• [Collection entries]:
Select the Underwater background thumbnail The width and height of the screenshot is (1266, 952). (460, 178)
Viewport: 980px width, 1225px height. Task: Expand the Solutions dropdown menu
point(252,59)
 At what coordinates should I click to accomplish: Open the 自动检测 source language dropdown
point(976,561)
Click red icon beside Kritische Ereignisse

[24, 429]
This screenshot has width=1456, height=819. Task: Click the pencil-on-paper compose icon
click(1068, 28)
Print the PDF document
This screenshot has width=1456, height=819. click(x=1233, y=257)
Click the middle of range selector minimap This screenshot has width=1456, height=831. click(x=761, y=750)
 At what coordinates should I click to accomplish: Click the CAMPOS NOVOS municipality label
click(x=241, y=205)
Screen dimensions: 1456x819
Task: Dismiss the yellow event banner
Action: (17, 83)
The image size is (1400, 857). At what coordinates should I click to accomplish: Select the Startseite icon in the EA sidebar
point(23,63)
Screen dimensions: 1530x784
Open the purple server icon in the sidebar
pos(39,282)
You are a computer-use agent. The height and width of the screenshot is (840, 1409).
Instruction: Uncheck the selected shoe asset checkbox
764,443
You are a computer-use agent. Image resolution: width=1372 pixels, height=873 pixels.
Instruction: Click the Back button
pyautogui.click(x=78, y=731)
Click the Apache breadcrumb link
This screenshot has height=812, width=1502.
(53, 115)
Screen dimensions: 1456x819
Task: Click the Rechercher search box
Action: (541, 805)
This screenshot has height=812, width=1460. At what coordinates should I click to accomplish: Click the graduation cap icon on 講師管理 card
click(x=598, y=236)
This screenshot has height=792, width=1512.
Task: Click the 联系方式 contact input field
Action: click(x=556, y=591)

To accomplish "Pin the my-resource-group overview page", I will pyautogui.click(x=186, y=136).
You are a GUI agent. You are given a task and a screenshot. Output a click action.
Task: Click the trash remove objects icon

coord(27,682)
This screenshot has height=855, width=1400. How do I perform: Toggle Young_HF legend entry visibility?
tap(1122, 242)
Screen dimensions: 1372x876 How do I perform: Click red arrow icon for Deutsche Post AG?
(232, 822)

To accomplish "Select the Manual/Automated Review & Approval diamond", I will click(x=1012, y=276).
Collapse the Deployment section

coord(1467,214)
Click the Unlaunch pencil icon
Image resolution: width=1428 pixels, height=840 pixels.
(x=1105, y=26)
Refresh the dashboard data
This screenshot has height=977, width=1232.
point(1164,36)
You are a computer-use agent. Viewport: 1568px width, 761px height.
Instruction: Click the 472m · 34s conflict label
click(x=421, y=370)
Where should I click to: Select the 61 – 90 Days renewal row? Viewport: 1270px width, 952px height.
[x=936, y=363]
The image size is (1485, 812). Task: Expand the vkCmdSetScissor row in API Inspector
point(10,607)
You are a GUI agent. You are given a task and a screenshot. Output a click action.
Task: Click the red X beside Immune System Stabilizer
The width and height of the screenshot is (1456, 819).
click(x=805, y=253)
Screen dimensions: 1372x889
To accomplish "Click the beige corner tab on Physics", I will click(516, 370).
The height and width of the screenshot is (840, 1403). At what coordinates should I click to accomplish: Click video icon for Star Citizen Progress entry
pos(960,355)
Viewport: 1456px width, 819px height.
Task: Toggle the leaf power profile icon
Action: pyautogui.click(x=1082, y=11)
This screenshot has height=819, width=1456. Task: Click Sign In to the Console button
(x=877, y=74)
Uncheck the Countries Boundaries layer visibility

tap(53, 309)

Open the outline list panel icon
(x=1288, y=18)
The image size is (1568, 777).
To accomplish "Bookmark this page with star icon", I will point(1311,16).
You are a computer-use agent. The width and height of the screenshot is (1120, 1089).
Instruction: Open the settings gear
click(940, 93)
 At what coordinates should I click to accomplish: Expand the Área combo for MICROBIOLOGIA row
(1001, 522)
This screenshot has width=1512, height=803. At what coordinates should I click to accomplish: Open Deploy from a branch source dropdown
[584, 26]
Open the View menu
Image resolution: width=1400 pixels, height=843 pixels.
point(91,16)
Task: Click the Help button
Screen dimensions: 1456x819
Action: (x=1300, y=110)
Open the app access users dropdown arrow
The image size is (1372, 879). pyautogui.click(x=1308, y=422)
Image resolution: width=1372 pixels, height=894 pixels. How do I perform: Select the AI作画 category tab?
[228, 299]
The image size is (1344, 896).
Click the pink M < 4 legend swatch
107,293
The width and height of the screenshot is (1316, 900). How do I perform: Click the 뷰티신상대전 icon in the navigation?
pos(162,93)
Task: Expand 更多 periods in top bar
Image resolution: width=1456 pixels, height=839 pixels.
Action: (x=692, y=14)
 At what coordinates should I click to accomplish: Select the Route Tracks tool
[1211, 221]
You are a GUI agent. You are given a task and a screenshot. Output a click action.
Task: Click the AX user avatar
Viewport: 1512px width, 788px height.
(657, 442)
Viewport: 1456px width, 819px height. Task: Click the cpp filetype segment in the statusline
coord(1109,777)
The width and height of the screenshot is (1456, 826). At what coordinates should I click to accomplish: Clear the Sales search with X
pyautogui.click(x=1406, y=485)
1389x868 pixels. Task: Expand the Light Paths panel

• [DIRECTIONS FOR THIS TASK]: Search the lines above for the string "page", then show every one that has it.

• [RESPONSE AREA]:
To accomplish "Pin the my-resource-group overview page", I will pyautogui.click(x=186, y=136).
To accomplish "Bookmark this page with star icon", I will point(1311,16).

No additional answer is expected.